WHAT MATERIALS WILL I NEED FOR THE WARP AND WEFT CLASS?
There is a video called Tapestry Tools which you can watch as soon as you register for the class. This video shows you all the various materials you can use for the class and which ones are required. If you need help deciding before you register, you can download a PDF containing a list of suggested and required materials as well as a little discussion about looms appropriate for tapestry.
The materials list for the Warp and Weft class is HERE.
What materials do I need for the Color Gradation Techniques class?
The materials list for the Color Gradation Techniques class is HERE.
I DON'T KNOW WHAT YARN TO BUY. HELP!
In the Warp and Weft class, there is a handout detailing various available weft yarns. In the Color Gradation Techniques class, the first section (Color Theory Basics and Weft Yarns for Tapestry) contains a long video and handout about weft yarns from around the world. I talk about my favorites and why you'd use one over the other. You can take just this part of the Color Gradation Techniques class even if you're a complete beginner and want to do the Warp and Weft class.

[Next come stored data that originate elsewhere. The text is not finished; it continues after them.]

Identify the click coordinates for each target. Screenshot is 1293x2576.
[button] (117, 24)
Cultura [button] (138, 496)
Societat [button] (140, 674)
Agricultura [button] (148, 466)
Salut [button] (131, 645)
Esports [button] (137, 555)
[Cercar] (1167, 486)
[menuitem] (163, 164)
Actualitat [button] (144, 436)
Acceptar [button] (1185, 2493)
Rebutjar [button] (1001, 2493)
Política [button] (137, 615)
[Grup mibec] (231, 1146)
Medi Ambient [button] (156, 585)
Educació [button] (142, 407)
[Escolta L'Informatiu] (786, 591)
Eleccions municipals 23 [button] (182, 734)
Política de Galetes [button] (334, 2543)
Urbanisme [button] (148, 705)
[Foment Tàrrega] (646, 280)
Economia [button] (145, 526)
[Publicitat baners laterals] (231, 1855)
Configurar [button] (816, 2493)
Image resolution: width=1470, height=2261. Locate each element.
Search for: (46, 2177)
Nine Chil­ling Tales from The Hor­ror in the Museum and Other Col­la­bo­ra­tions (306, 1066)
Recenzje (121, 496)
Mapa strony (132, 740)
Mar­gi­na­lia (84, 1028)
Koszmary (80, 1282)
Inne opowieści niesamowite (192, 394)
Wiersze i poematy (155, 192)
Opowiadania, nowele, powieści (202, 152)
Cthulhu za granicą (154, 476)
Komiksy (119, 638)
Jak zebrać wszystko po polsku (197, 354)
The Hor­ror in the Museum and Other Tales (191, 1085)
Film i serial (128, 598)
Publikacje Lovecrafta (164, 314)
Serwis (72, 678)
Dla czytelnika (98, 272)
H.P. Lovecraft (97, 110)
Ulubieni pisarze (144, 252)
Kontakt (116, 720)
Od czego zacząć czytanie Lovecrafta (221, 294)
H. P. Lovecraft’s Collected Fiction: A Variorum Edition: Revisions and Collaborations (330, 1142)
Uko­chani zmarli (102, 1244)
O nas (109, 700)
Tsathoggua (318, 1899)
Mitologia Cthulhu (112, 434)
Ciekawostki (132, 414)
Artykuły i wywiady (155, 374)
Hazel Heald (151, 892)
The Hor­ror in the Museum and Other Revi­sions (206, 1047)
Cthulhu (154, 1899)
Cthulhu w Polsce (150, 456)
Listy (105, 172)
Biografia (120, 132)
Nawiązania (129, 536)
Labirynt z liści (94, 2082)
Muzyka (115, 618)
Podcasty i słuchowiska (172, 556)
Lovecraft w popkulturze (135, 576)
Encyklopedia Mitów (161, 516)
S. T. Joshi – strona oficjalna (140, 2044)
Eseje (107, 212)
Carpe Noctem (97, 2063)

Each class has some information about this question and you will get help and guidance if you need it no matter which class you choose.
What tools will I need to learn tapestry weaving?
There is a nice video about tools in the Warp and Weft class.
For other courses, here is a basic list of what you’ll need. Ask questions in your class for more specifics.
a loom suitable for tapestry
some kind of tapestry fork. I like THIS one.
warp and weft yarns
a tapestry needle (blunt needle for sewing slits—I like a size around 18 or 20)
a permanent marker for marking your warps
a measuring tape. A ruler might suffice for small things.
I most often use butterflies for my weft, but if you’re using a small loom with a short length and tight shed, small tapestry bobbins are useful. I like the ones THIS business makes or for a cheaper version, try THIS one. You can also use something like a very thin stick shuttle, a yarn needle, or a netting shuttle.
What tine spacing should I get for my tapestry fork?
Magpie Woodworks and a few other tapestry fork manufacturers use dog comb teeth to make the metal tines. They come in specific spacings and often you’ll get to choose. The spacing does not have to match the sett you’re weaving at. It doesn’t even have to be close. A tine spacing of 7-10 is pretty normal. Keep in mind that if the spacing is very narrow (many tines per inch), your warp may catch in the small space instead of sliding nicely. If you’re weaving at narrow setts with thin warp, tines of 11 tpi are fine. For most other applications, look for something in the 7-9 tpi range.